= Phoniton =

A phoniton is a theoretical quasiparticle that emerges from the hybridization of a localized, long-lived phonon (a quantum of sound) with a matter excitation. It serves as a sound-based analogue of cavity quantum electrodynamics, where the phonon plays a role similar to that of a photon in coupling with a matter excitation to form a polariton.
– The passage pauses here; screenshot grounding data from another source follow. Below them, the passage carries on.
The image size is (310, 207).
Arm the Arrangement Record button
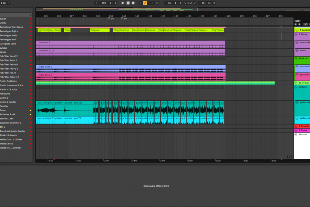[x=133, y=3]
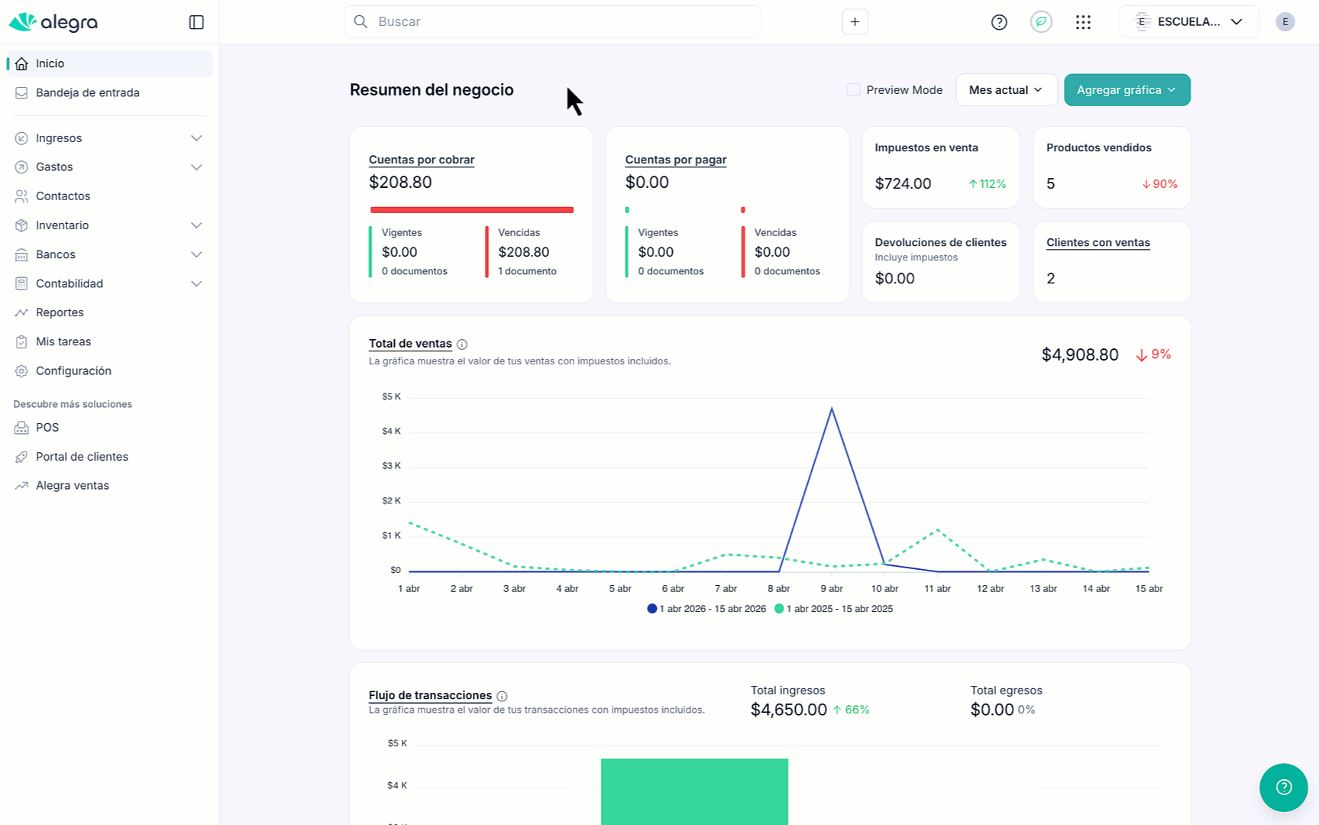Open Reportes in the sidebar
Viewport: 1319px width, 825px height.
[60, 312]
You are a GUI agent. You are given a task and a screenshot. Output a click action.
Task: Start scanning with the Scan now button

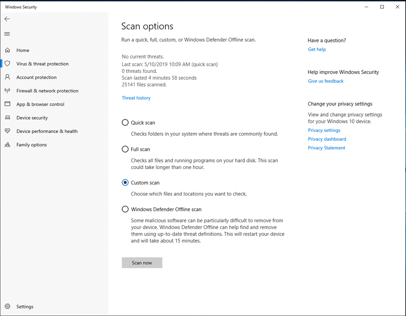click(x=142, y=263)
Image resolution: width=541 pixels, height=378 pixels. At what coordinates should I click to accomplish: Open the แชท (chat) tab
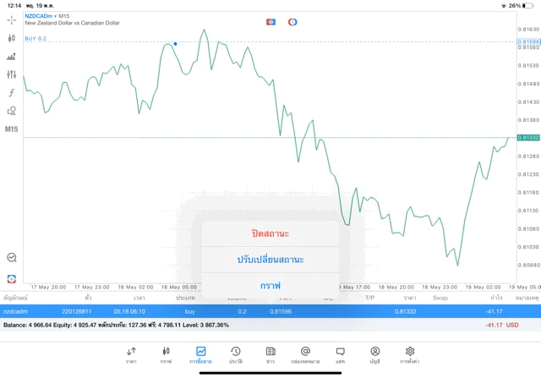[x=340, y=354]
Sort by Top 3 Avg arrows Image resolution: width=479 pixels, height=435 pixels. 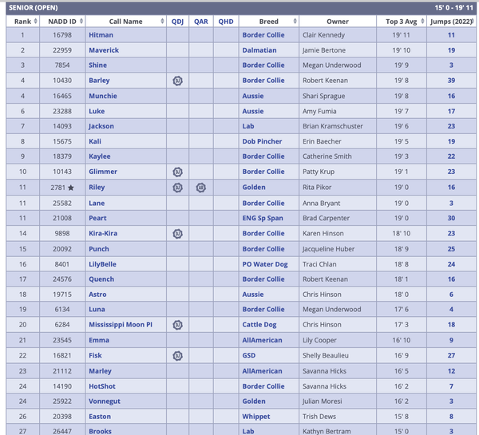tap(422, 21)
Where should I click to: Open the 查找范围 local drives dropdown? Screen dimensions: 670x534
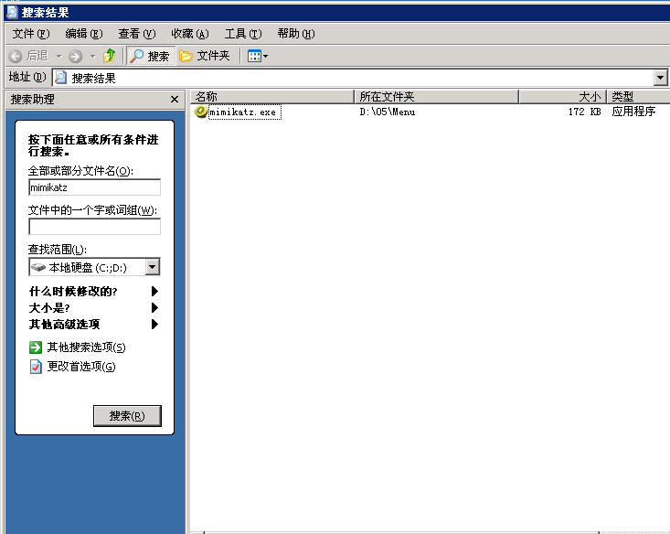(x=152, y=267)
The concept of phonitons was introduced in research conducted by Soykal et al. In their study, they explore the possibility of realizing these hybrid objects based on sound and matter. By investigating strained silicon systems, the authors identify low-lying donor transitions that can be driven solely by acoustic phonons at wavelengths suitable for constructing high-Q phonon cavities. The strongly coupled regime of the phonon-matter resonance is achieved, surpassing the thresholds of spontaneous phonon emission, phonon leakage, anharmonicity, and scattering. The proposed micropillar distributed Bragg reflector Si/Ge cavity demonstrates the feasibility of achieving high-Q factors and small mode volumes.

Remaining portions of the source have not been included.